Activity: Look for the string "logo" in the data below, and copy each line that holds it.

Listed records:
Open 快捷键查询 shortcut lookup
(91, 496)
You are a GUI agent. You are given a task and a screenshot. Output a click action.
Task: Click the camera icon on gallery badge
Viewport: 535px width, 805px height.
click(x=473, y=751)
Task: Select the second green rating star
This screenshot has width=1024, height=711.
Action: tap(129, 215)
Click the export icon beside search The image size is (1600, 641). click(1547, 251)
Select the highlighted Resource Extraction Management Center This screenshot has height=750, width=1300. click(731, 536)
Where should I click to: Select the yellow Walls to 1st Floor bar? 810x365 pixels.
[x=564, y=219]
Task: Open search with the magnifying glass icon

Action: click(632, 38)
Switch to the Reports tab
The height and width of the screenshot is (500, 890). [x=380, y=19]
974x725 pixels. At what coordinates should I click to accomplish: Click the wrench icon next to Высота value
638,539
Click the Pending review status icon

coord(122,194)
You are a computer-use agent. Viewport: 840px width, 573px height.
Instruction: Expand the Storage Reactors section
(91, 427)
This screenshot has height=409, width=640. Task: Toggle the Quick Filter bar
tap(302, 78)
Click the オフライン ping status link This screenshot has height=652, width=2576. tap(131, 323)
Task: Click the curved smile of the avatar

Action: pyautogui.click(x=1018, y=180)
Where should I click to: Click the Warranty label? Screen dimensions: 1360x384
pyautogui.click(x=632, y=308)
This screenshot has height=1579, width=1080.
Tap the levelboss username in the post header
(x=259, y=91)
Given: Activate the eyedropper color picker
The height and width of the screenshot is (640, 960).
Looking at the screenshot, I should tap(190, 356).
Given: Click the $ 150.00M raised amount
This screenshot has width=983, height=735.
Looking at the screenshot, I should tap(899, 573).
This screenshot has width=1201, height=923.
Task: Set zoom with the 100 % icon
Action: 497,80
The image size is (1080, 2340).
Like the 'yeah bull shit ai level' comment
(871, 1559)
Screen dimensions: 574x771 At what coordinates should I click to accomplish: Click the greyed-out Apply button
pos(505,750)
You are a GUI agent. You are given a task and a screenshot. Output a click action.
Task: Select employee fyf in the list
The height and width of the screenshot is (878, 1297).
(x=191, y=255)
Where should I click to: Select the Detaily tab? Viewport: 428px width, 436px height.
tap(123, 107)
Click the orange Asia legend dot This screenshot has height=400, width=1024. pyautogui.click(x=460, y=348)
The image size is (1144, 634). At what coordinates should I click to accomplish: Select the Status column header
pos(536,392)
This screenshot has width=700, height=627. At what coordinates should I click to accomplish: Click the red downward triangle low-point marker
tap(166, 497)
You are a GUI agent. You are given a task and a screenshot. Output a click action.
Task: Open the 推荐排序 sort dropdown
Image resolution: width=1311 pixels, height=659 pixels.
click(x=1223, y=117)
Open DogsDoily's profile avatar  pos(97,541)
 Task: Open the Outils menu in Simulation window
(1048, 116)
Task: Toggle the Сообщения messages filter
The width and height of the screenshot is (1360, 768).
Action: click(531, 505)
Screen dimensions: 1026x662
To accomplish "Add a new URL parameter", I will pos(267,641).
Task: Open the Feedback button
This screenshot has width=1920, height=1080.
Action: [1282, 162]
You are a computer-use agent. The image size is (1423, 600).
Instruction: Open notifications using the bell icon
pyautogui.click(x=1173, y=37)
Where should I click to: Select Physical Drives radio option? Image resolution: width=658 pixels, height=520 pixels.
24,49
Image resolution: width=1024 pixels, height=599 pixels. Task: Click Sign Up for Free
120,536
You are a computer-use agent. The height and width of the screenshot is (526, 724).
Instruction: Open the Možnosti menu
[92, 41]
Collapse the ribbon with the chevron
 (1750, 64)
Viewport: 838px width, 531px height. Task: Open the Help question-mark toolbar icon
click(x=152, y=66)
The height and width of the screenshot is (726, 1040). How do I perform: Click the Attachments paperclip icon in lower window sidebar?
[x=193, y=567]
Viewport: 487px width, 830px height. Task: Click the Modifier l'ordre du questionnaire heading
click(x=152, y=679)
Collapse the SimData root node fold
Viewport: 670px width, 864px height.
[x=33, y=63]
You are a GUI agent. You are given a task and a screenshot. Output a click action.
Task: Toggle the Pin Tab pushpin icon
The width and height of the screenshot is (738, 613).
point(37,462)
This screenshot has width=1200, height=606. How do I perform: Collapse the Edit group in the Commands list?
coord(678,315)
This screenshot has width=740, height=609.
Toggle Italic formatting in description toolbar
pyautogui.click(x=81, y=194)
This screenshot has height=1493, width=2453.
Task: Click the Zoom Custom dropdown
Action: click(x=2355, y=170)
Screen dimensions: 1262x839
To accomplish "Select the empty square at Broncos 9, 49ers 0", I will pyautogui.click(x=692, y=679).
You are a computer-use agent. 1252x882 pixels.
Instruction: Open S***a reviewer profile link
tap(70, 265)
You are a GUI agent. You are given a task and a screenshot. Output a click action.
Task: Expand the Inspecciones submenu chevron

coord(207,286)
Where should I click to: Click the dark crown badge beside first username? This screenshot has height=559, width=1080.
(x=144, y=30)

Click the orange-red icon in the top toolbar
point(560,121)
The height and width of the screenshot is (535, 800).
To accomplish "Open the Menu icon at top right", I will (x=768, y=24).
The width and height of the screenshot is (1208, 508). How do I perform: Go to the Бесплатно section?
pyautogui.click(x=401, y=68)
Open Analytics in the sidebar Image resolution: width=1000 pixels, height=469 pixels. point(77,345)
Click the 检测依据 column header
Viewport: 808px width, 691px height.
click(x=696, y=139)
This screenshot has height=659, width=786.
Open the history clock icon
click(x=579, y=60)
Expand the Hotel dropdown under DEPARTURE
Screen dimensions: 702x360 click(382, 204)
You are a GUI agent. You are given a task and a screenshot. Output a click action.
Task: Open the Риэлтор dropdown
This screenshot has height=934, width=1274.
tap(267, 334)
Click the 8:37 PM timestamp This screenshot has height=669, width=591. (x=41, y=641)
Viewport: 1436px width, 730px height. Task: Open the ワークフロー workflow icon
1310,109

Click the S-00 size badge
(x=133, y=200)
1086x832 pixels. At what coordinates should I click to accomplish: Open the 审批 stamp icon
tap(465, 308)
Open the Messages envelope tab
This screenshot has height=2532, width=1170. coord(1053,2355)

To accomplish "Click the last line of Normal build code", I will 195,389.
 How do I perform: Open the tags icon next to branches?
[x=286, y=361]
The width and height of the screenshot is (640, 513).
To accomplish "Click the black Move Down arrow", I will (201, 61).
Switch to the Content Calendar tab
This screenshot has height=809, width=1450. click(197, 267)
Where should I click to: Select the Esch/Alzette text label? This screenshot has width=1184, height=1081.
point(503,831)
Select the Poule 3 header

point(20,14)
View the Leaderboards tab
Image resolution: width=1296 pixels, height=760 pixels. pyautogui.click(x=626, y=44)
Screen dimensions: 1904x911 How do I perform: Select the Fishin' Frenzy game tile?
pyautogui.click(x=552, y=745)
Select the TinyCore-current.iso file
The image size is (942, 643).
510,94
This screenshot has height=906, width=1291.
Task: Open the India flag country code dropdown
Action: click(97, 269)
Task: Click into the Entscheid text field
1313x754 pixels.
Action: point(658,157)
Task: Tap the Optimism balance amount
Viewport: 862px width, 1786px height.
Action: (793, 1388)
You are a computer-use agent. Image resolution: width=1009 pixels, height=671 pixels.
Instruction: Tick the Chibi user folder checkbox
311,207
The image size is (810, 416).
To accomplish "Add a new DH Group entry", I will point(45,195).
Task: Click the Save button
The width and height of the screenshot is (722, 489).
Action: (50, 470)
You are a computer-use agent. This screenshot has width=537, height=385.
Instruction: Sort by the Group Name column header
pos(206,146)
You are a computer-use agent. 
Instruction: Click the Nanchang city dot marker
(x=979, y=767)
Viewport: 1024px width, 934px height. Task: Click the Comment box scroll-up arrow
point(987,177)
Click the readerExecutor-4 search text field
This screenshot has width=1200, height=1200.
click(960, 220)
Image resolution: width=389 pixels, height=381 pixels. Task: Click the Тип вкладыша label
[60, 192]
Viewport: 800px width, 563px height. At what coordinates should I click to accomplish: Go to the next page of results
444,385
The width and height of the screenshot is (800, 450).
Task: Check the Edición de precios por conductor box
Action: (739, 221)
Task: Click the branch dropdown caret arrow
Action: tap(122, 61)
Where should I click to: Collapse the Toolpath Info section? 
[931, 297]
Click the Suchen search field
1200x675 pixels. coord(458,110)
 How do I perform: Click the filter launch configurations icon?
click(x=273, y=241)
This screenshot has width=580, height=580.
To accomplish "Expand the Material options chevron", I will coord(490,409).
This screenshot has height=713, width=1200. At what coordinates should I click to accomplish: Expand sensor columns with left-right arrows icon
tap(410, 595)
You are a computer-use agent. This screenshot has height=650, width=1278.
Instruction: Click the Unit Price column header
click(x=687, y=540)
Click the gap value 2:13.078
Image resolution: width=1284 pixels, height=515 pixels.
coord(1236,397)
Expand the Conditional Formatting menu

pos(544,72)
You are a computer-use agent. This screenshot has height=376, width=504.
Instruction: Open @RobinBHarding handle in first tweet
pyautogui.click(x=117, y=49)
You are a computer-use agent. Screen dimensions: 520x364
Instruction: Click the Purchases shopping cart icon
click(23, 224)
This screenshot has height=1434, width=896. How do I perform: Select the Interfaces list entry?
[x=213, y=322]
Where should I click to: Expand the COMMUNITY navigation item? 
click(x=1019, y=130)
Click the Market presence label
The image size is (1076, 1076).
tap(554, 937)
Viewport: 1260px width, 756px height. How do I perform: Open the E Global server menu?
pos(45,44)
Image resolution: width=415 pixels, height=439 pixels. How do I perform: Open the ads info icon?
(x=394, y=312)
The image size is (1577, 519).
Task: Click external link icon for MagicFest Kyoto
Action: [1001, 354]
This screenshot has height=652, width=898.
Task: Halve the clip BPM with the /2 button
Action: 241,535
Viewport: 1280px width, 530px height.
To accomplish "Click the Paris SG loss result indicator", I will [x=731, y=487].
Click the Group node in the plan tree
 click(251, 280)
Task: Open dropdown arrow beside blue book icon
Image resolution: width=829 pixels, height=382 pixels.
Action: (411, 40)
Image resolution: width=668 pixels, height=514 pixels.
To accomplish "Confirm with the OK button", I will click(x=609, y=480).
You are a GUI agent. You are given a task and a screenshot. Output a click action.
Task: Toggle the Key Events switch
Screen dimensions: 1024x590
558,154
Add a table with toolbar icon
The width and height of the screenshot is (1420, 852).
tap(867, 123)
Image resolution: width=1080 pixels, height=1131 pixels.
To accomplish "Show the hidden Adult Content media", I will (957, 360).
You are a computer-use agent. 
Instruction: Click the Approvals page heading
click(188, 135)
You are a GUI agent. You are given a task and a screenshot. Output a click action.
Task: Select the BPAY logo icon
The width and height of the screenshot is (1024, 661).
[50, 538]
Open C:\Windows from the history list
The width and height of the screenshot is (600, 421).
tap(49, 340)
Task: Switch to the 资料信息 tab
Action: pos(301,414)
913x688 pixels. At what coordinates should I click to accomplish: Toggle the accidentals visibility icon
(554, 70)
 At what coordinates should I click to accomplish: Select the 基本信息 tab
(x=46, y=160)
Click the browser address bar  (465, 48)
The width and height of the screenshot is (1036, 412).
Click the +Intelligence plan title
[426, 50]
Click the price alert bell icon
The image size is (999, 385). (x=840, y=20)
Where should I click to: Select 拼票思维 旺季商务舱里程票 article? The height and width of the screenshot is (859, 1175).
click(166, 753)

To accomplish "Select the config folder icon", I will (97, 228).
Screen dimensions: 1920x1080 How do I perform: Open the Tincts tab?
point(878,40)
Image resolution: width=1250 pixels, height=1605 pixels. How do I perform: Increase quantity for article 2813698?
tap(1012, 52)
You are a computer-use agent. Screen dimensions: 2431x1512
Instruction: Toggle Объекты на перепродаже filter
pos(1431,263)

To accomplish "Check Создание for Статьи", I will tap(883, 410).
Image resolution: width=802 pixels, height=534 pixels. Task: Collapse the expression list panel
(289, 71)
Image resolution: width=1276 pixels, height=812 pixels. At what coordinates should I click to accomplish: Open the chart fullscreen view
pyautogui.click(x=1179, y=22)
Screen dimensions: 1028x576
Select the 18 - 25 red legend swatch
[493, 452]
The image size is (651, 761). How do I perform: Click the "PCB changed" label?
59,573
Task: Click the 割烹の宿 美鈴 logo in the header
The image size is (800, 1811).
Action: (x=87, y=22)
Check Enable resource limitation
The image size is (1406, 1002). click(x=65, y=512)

Response to this exercise:
Task: Select the BPAY logo icon
Task: Click the 割烹の宿 美鈴 logo in the header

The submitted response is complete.